The school said it is making the move partly to provide greater transparency of the costs of the MBA to prospective applicants. In recent years, an increasing number of business schools have effectively adopted a two-tier pricing model with a “sticker price” and a hidden “discounted price” based on substantial scholarship awards to the best candidates in their applicant pools. Most schools are providing between 20% and 40% overall discounts on tuition via scholarships to students in their MBA programs, though a substantial number of MBAs still pay full freight.

Dean Andrew Ainslie also said he believes that Simon’s tuition costs were higher than the costs for the MBA programs at several peer schools and needed adjustment. “We have all gotten into this habit of upping our prices 3% to 5% a year and then separately being worried about attracting the best students,” he told Poets&Quants. “So everybody has been simultaneously raising their scholarship support.”

HARVARD BUSINESS SCHOOL GAVE OUT $31.5 MILLION IN MBA SCHOLARSHIP AID LAST YEAR

University of Rochestor Simon Business School Dean Andrew Ainslie

University of Rochestor Simon Business School Dean Andrew Ainslie

Simon doles out nearly $5 million annually in scholarship awards to just over 200 full-time MBA students, putting the school toward the upper end of the range, says Ainsle. Last year, Harvard Business School spent $31.5 million on MBA scholarships, representing 28.6% of its gross tuition receipts. Stanford University’s Graduate School of Business, meantime, handed out $15.7 million, accounting for 31.0% of its gross tuition.

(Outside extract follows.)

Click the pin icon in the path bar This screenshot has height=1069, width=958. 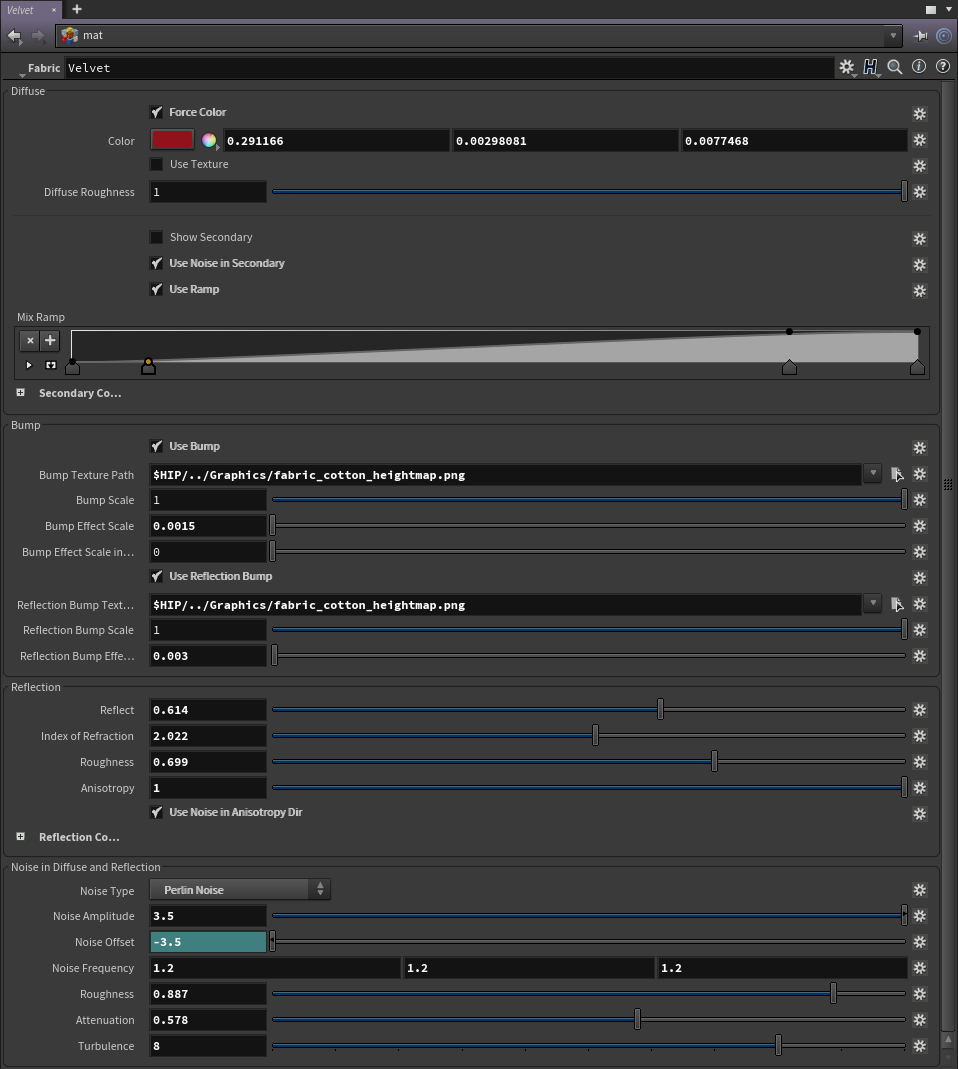[x=921, y=35]
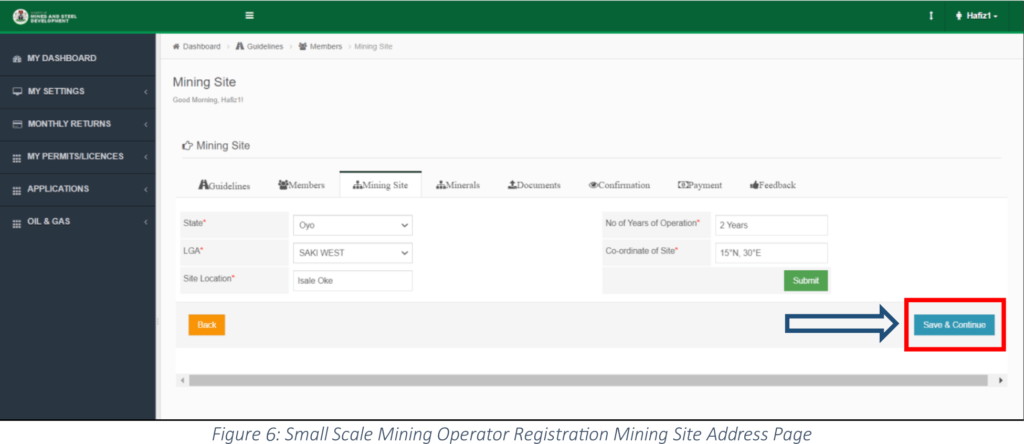The height and width of the screenshot is (444, 1024).
Task: Expand My Permits/Licences sidebar menu
Action: pos(75,156)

At Harvard, half the MBA students get discounts, while 52% of the students at Stanford are getting rate cuts (see Top Ten Business Schools In MBA Scholarship Money).

“The real problem is transparency,” believes Ainslie. “All candidates know is the sticker price and we seem to be out of whack with the five schools above us and the five schools below us.” The result, he believes, is that some applicants who might have applied to Simon passed on the school. “Students do this sort of thing,” explains Ainslie. “They go to U.S. News and run their eye down the column and what they are looking for is a combination of three things: where a school is ranked, how much it costs, and what the required GMAT is to apply. We were a little out of whack on on the pricing side.”

The actual cut in tuition at Simon is even larger, on the order of 16.5%, if you take into account the typical 3.5% rise in tuition that would have occurred next year. Such an increase would have brought the cost of an MBA at Simon, currently ranked 33rd best in the U.S. by Poets&Quants, to $110,165. “We will be a little less generous on scholarships but still will be at the upper level of our peer schools in financial aid,” says Ainslie.